(Provided text)

Experiment II: Illusion Effect

The second experiment compared the results from the control experiment against those obtained using illusory Müller-Lyer (ML) images. The ML images we tested are shown in Figure 2 Column 3, where the top line always has arrowtails and the bottom line always has arrowheads. The fin length and fin angle were varied in the same way as for the control images. If the top line always has arrowtails for every single test image, the top line will appear perceptually elongated. The bottom line always having arrowheads will appear contracted. For a human observer, this means that when the two lines are objectively of equal length, the top line will appear longer. When humans are presented with any of these ML images, they will therefore classify them as ‘long’ on more occasions than when control images are used.

(Exercise set)
1. Decide whether each statement below agrees with the Müller-Lyer passage. Answer yes or no for each, and quote the words of the passage that settle it.
(a) In the ML images, the bottom line always has arrowtails.
(b) Fin length and fin angle were varied in the same way as for the control images.
(c) Humans shown the ML images classify them as ‘long’ less often than they do control images.
2. Using the Müller-Lyer passage, answer each question briefly.
(a) Where are the tested ML images shown?
(b) How does the bottom line with arrowheads appear?
(c) What did the second experiment compare the control results against?
3. Carry on the Müller-Lyer passage, starting after its final sentence.

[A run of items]
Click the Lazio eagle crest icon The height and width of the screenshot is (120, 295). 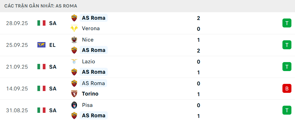tap(74, 61)
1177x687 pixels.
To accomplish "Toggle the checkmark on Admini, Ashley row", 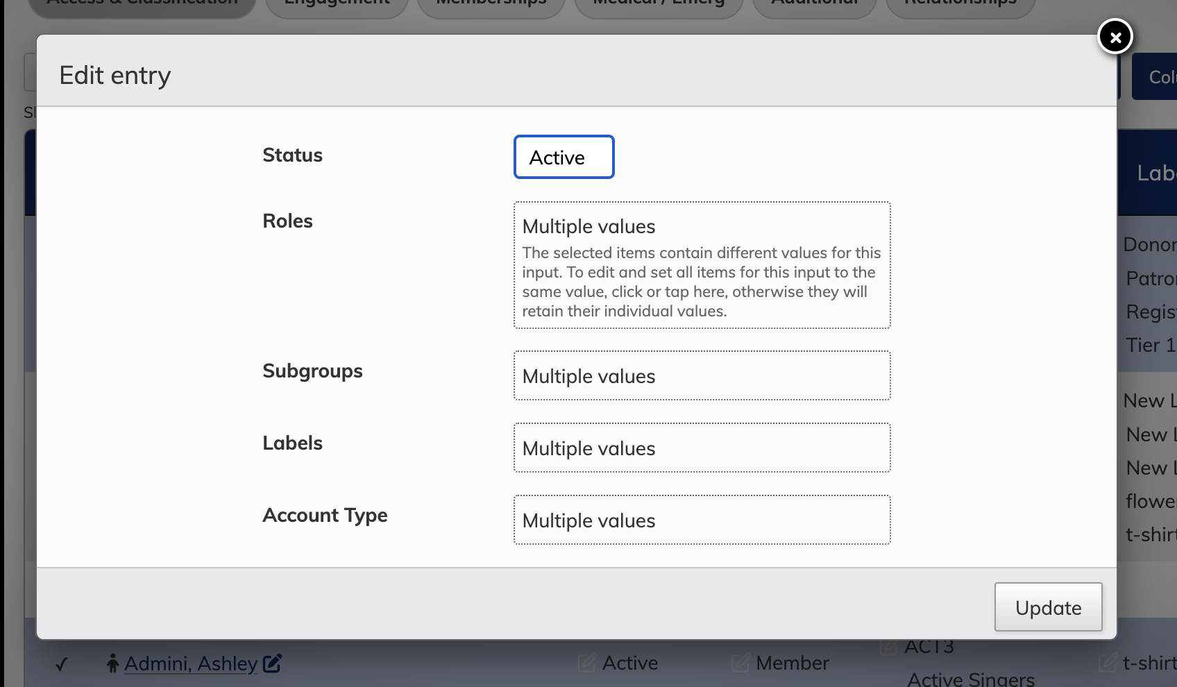I will tap(62, 664).
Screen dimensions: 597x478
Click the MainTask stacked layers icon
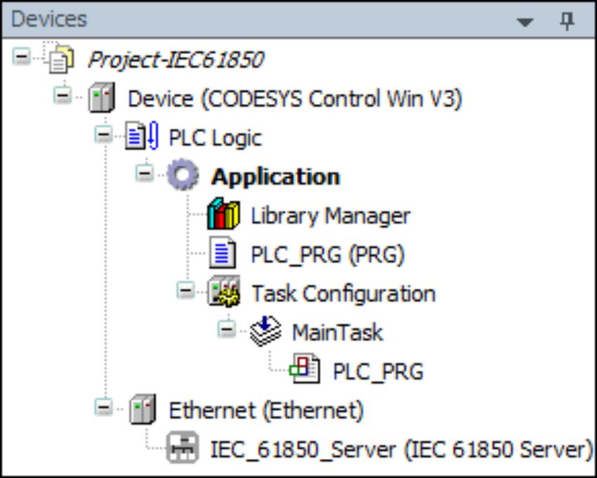pos(265,331)
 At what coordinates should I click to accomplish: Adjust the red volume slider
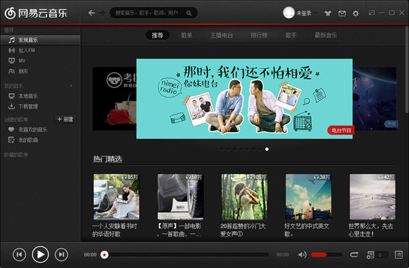tap(327, 254)
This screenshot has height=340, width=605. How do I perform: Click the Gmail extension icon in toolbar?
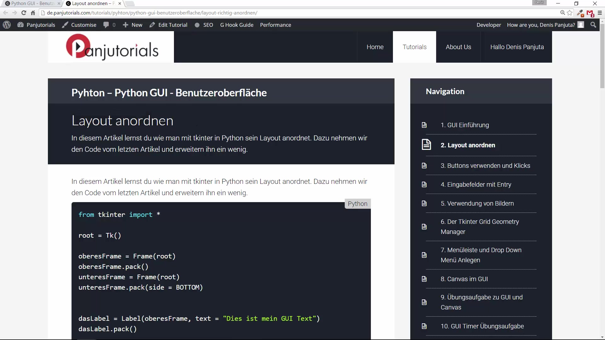click(590, 13)
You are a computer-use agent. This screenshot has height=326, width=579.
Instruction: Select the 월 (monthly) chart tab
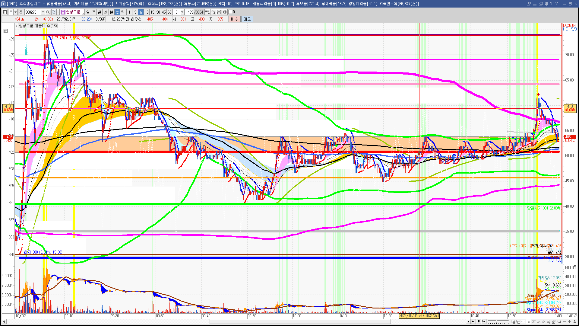(x=99, y=12)
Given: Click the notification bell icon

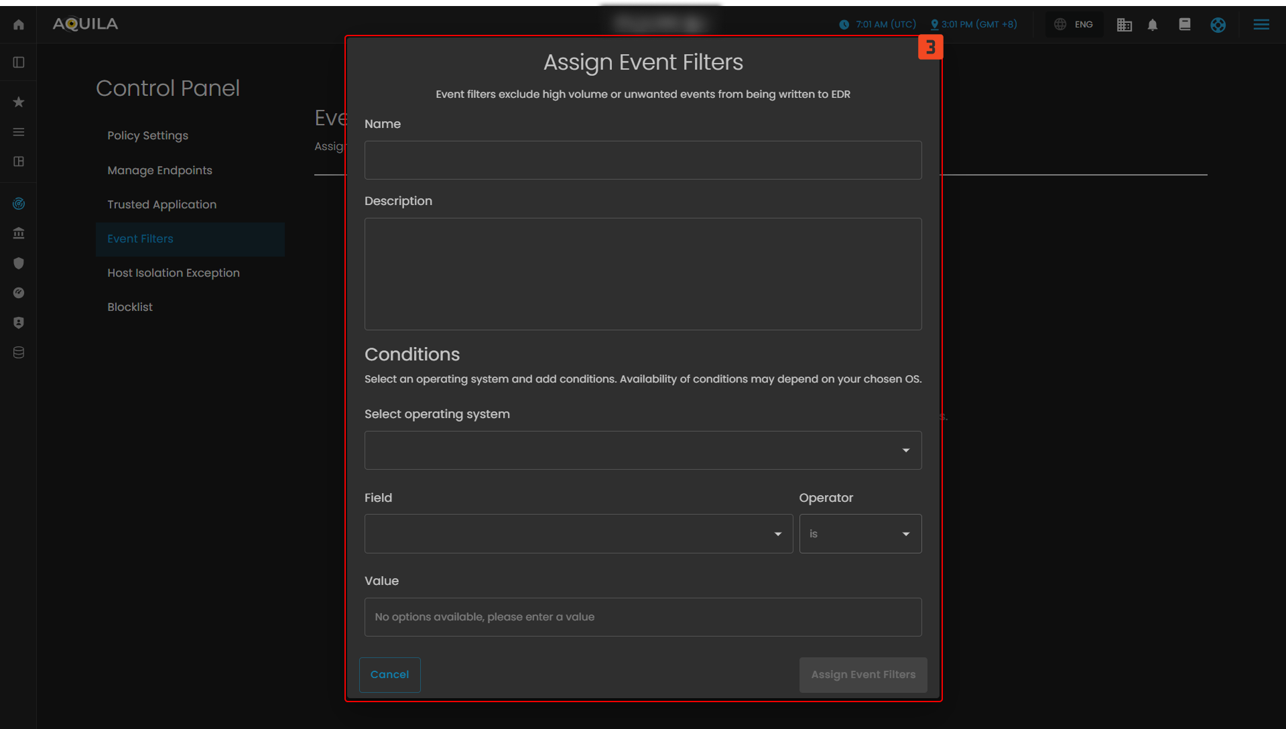Looking at the screenshot, I should (1153, 25).
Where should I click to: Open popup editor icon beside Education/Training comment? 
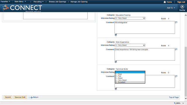coord(176,22)
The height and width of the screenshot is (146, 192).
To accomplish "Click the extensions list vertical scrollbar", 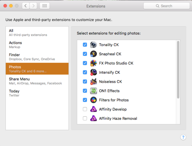I will pyautogui.click(x=178, y=70).
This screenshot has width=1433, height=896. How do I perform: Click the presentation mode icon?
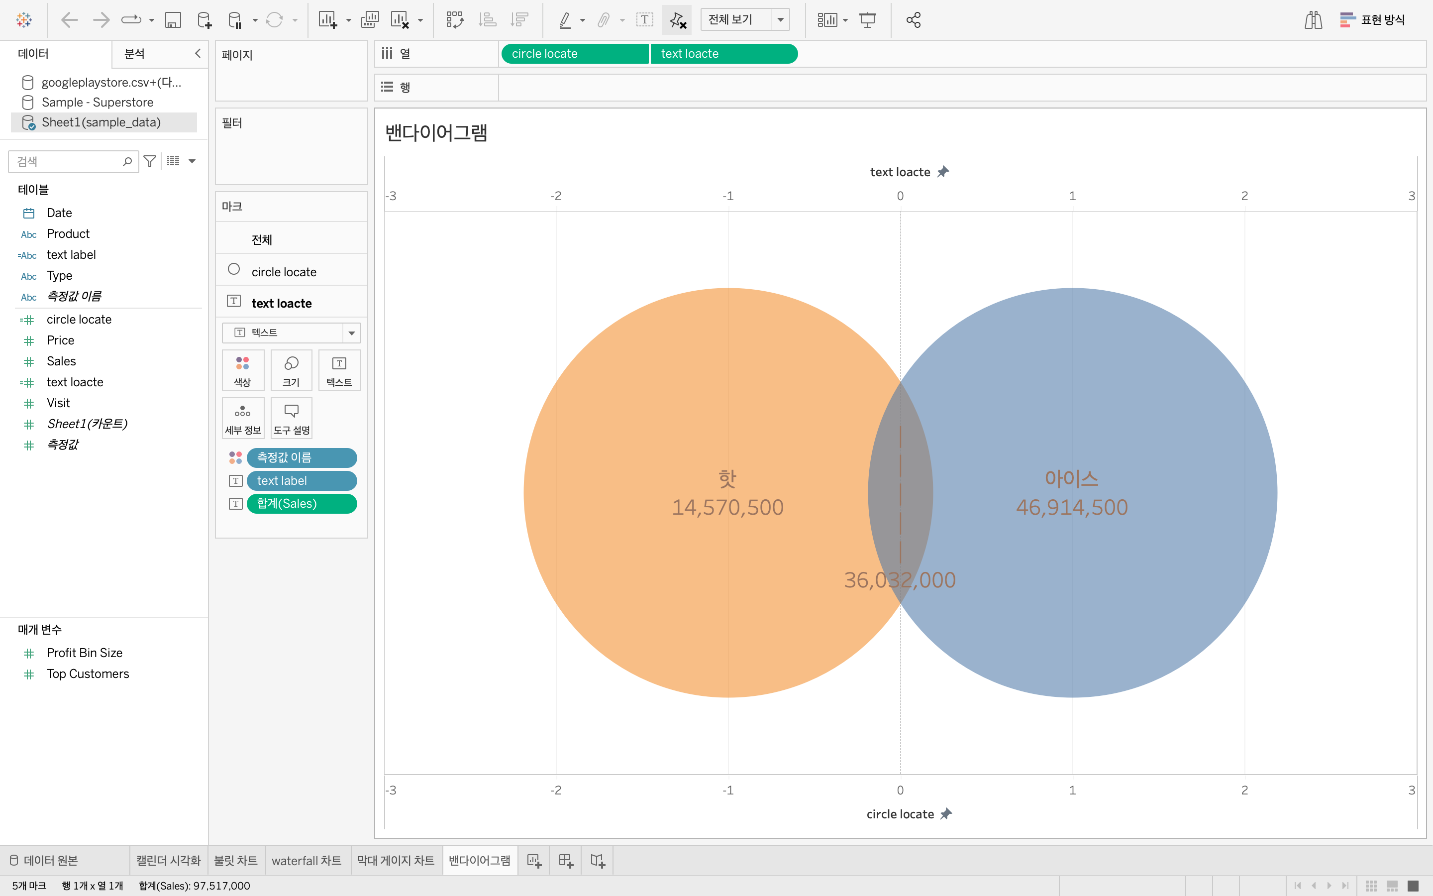tap(867, 20)
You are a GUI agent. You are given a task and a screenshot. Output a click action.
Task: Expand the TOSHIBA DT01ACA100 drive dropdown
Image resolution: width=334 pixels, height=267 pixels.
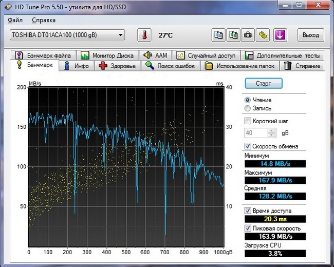tap(121, 35)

(Responses by task)
1.
(a) No. "the top line always has arrowtails and the bottom line always has arrowheads"
(b) Yes. "The fin length and fin angle were varied in the same way as for the control images."
(c) No. "they will therefore classify them as ‘long’ on more occasions than when control images are used."

2.
(a) In Figure 2 Column 3.
(b) Contracted.
(c) The results obtained using illusory Müller-Lyer (ML) images.

3.
If the model is not susceptible to the illusion, accuracy levels should be similar to those shown in Experiment I. However, if the model is susceptible to the illusion, then we should expect to see two effects. Firstly, for the LONG category, we would expect to see the model classifying these above the accuracy level in the control condition (89.2%). Secondly, for the SHORT category, we expect to see the classifier perform worse than the control condition (91.47%). Because of the consistent configuration of the test images, the machine learner would classify images as ‘long’ more often than the control condition. This would cause it to overclassify for the LONG category and underclassify in the SHORT category.

Figure 5 shows the accuracy (in terms of % correct) of ML image classification plotted alongside the control condition from Experiment I. Values displayed are the average of 10 runs for 150 test images per category and error bars indicate standard error. S2 network size was set to 1000 as in the control condition. As we can see from the figure, the ML condition shows classification accuracy above the control condition for the LONG category, however this difference was only trending towards significance (using a two-sample, equal variance t-test, p = 0.0674). The inverse effect is shown in the SHORT category, where the ML condition performs under the classification accuracy of the control condition. The difference between the ML and Control conditions for the SHORT category was significant (using a two-sample, equal variance t-test, p = 0.000027). This indicates that the model is indeed susceptible to the MLI.

Figure 5. Experiment II: Control vs. Illusion Results.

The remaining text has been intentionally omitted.